The first cut detected a sequential read by comparing it to the previous one: if this read begins where the last ended, it is sequential. That worked on Linux and did nothing on Windows, with identical settings.

The reason is that the kernel can serve one sequential scan from several worker threads at once, so the reads arrive at the filesystem out of order: 8.0, 8.5, 8.3, 9.0, 8.8 MB and so on. Compared pairwise, half of them look like backward jumps, so the detector called the access random and never read ahead. Linux happened to hand the reads over in order on this path, so it worked there by accident; WinFsp did not.

The fix is to stop comparing adjacent reads. The engine tracks the furthest point the read has reached and treats any read near that point as part of the same stream, wherever it falls in the arrival order. Order stops mattering, and the same code now works on Windows, Linux, macOS and BSD. A regression test feeds the read path deliberately shuffled offsets to keep it that way.

A stale binary almost hid the whole thing

For a stretch the Windows numbers showed no change at all, read-ahead on or off. The cause was not the code. The Windows build had been failing for days and the deploy was shipping a six-day-old binary that predated the feature. The build passed a linker path of C:\Program Files (x86)\WinFsp\lib to the compiler unquoted; the space splits the flag and the build fails, but the deploy step checked only whether the old executable still existed, found it, and reported success. So a failed build looked like a successful one and kept serving the previous binary.

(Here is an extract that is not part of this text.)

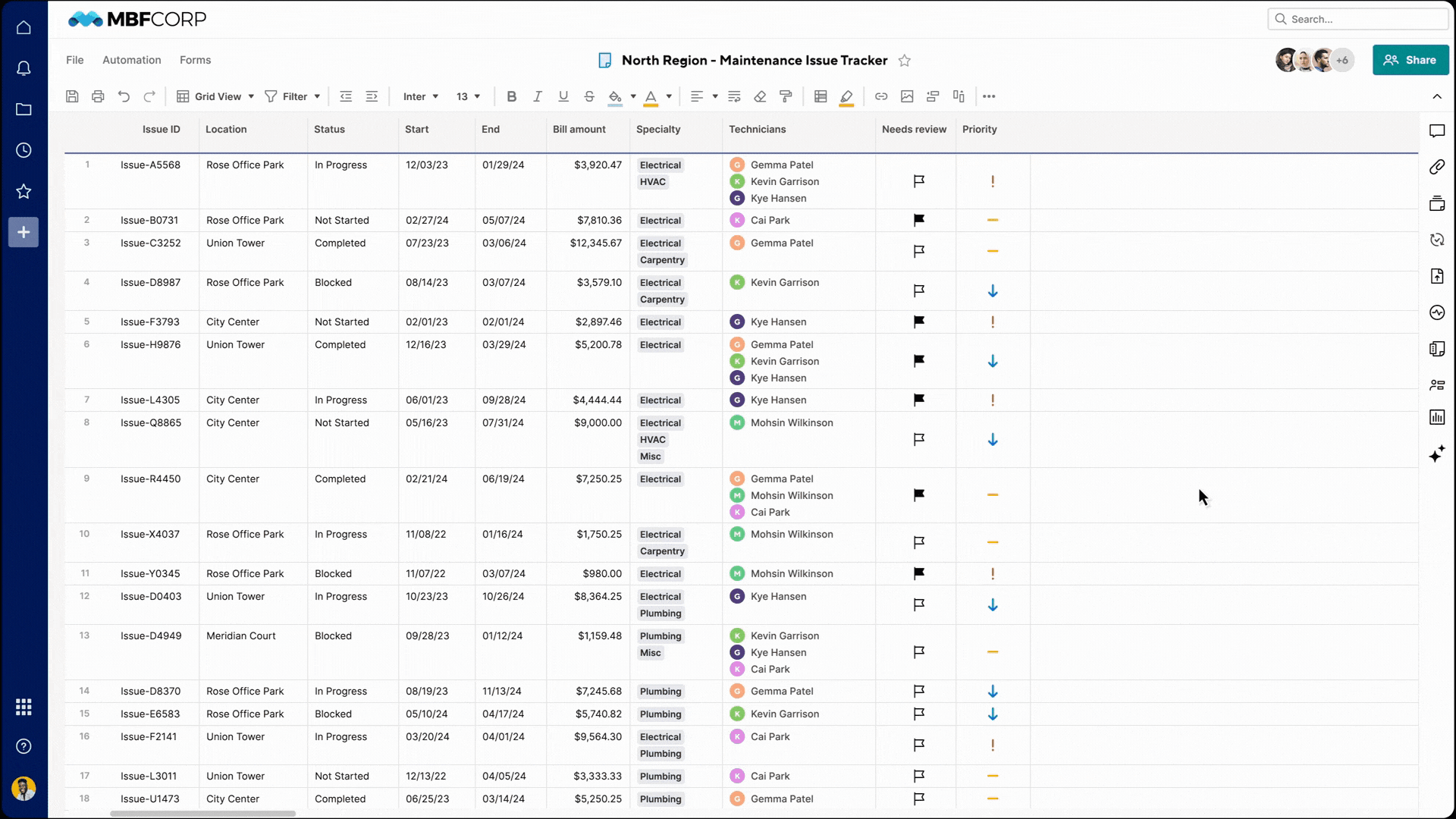Click the Share button
1456x819 pixels.
[1410, 60]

The lesson is unglamorous: check the timestamp on the artifact you are testing before you trust a benchmark. The build now passes the path in its space-free short form, deletes the old binary before compiling, and exits with the compiler error when it fails, so a broken build stops being mistaken for a working one.

Tradeoffs and what is next

A seek still costs one cold block. Jumping to a new spot fetches the 16 MiB around it before the first frame appears, a second or two at this latency, and then read-ahead takes over and it plays smoothly. For interactive playback that is the right tradeoff; prefetching more on a guess would waste the link.

The next inefficiency is editing. Today, changing a shared file re-fetches it; the planned change invalidates only the byte ranges that actually changed. That matters for read, edit, hand off workflows, video post-production and audiobook production among them, where the same large file moves back and forth between people. That is a separate post.

Medians over repeated cold trials at 3 MB/s paced playback, both peers reached over the TCP bridge at about 200 ms round-trip, on commit a649faa. Windows reader is a WinFsp mount in Singapore; Linux reader is a libfuse mount on the Timisoara VPS.